Of course, it's the psychological duel between Joker and the latest incarnation of Robin that takes center stage.  After murdering Jason Todd in "Death in the Family," it was kind of hard to see where Joker could go next, other than the sensational maiming of Batgirl.  He became a signature foe for Tim Drake in the series of mini-series that led to the first Robin series, but otherwise disappeared off the radar.

So it's no wonder that Snyder chose to depict his comeback as a war against the Batman family, and with so many Robins running around, the Joker is like a kid in a candy store.  It does strain credulity that he would have the energy to torment all of them at more or less the same time (a conceptual weak point in this event that is thematically so similar to Snyder's previous "Night of the Owls"), but if we get to have Joker meet Damian, then all the better.  Although of course they did previously encounter each other in a previous incarnation of Batman and Robin under the auspices of Grant Morrison.  But the Joker was biding his time, apparently for this.  He wasn't exactly himself.

(Although the joke of the character is that he can have any personality he wants.)

The challenge for every writer in this event is to present Joker in such a way that he seems immediately relevant, striking personally at each of the members of the Batman family.  Some of his targets are more obvious.  Damian certainly isn't.  And he's also the one character who isn't afraid of the Joker.

At times Tomasi and Gleason have forgotten that their best feature in this series is Damian, and when they aren't inspired it's obvious.  But when they are, they produce their best work, and this is the best of the best, belying the common adage that a crossover produces perfunctory material.  Creators who don't mind accepting a challenge will be able to work with anything.  Well, these guys have recognized that the Joker at his best is capable of the best, I'm sure you suspect by now, I'm pretty high on this issue.  It's probably the mandatory reading of "Death of the Family," with all apologies to Snyder.

Friday, January 4, 2013

Batman Incorporated #5 (DC)

writer: Grant Morrison
artist: Chris Burnham


The most memorable single issue of Dark Knight adventures that Grant Morrison has written to date is Batman #666, which flashes forward to the future, where Damian Wayne has assumed the famous mantle.  In many ways it's a preview of how Morrison would later write both incarnations of Batman Incorporated, having fun writing as normal a Dark Knight adventure as he can.  This was more evident in the first volume, because in the second it's become more apparent that all of this is leading somewhere.

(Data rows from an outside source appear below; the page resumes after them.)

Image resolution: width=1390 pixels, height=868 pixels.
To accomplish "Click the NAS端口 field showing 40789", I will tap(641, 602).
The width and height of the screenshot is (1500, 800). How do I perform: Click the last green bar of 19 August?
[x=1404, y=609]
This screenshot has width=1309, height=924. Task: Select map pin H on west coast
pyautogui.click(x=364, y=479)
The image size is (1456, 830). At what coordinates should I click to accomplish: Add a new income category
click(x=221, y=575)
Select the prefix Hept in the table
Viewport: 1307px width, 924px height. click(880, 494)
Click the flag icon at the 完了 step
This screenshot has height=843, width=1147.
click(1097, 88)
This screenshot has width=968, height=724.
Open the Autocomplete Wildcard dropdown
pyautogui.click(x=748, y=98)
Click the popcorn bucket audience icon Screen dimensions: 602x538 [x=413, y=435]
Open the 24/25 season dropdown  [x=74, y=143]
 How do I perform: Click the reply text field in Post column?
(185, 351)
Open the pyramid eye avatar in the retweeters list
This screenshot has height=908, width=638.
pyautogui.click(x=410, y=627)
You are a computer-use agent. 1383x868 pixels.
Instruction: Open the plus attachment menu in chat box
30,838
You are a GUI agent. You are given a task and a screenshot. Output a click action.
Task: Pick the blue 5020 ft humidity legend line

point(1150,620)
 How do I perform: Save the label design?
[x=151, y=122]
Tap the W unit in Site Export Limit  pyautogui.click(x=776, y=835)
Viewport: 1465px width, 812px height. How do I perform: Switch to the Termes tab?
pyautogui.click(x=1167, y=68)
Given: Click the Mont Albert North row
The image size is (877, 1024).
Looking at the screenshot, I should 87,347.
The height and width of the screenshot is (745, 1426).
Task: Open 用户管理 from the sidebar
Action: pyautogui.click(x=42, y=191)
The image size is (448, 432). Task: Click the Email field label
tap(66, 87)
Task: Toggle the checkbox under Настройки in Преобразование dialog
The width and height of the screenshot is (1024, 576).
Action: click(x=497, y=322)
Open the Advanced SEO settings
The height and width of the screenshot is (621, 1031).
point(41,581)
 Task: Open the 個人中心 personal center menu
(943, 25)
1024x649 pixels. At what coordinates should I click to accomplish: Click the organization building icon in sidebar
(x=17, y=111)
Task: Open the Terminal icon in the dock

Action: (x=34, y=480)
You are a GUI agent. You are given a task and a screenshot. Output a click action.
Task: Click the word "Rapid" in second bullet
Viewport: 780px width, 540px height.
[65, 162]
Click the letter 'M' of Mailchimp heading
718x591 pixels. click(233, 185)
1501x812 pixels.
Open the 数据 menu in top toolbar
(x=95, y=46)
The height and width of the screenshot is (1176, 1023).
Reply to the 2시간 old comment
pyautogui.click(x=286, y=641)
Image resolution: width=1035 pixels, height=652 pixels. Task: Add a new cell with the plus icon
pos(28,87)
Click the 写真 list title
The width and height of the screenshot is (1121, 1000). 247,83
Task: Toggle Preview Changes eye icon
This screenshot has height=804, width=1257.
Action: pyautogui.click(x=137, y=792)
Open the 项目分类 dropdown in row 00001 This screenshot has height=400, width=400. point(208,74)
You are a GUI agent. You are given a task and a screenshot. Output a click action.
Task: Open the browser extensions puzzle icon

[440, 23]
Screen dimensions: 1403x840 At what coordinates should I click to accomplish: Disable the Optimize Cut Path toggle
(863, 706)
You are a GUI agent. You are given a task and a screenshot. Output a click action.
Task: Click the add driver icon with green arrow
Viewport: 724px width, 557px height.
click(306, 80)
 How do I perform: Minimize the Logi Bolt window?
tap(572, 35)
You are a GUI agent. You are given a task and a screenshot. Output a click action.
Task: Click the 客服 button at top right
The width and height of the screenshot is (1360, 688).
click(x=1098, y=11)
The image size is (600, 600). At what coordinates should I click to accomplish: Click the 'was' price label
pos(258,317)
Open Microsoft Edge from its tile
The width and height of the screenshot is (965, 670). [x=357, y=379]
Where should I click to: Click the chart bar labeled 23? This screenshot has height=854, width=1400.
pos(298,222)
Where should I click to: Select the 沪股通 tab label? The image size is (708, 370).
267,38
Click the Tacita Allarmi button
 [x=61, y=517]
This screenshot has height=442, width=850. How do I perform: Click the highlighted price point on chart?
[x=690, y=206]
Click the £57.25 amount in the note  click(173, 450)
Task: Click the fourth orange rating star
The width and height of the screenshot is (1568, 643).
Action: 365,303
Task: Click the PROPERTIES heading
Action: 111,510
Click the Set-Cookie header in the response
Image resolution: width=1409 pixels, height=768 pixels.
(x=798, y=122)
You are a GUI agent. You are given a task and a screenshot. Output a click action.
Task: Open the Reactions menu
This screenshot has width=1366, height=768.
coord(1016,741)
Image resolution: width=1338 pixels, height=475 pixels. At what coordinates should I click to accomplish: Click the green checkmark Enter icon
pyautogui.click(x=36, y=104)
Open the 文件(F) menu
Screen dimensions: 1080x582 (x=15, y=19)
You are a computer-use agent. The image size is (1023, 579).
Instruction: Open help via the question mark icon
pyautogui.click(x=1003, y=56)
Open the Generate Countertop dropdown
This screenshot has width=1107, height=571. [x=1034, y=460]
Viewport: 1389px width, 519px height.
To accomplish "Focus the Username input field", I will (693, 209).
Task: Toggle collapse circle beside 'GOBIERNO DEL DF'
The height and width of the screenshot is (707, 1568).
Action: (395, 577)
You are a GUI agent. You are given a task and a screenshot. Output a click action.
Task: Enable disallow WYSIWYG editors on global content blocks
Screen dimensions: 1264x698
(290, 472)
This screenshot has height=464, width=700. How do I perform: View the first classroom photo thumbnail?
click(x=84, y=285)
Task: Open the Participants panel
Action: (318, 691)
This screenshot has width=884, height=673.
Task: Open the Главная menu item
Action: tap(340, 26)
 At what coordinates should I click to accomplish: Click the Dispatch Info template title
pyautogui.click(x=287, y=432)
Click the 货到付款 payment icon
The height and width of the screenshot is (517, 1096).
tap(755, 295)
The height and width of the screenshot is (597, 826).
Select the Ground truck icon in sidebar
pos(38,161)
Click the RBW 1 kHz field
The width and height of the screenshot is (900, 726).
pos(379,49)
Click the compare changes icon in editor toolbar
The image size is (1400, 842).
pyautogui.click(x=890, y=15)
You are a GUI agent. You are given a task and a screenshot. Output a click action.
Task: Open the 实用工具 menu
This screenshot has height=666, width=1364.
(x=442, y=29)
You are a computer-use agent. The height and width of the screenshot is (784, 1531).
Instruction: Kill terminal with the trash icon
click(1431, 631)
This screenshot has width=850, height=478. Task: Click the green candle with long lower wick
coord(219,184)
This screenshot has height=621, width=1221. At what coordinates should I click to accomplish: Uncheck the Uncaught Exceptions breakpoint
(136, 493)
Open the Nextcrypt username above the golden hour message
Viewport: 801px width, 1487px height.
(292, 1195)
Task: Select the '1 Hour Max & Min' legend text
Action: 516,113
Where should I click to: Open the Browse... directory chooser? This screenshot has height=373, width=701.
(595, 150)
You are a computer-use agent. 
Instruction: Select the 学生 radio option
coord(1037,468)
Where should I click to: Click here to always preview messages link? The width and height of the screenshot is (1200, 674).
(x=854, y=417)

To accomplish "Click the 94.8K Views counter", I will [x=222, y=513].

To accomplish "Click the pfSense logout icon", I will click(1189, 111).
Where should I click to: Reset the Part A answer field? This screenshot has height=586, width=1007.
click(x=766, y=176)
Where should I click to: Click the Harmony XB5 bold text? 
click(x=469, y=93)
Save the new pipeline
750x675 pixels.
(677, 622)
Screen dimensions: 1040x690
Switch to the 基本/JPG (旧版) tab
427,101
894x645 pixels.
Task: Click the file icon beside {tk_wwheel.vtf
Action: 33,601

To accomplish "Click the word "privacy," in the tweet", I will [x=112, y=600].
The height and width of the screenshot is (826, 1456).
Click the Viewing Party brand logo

So it's only appropriate that we finally revisit that world of tomorrow.  The twist this time is that it's a manifestation of Bruce Wayne's, the current and iconic Batman, fears of the future, specifically of Damian, the current Robin, inheriting the cowl.  Much like the post-Crisis on Infinite Earths version of Jason Todd (who ended up being killed off in "Death in the Family" but later returned as the new Red Hood, a role he still inhabits), Bruce sees a bad future for Robin, and as much as he's been motivated since the events of "R.I.P." to expand his legacy to include the more active participation of others, he now seems just as concerned to make sure that his own son doesn't bring things back full circle, a Batman who functions alone, and thus more dangerously.

It's a great spin on Batman #666, and as I've suggested is a strong indication that Morrison has been deliberately unfolding the story begun with his introduction of Damian from the start, even when it's seemed like the story has gone off in other directions.  That's a good argument for the Batman Incorporated reboot that occurred last year, because it allowed Morrison an opportunity to begin a fresh statement without undoing what he'd previously done, much as the transition to Batman and Robin helped put the focus back on Damian in the first place.

Batman Incorporated #5 may not be standalone essential like Batman #666, but in the grand scheme, it's essential to the greater arc Morrison has been weaving since Batman #655 in 2006.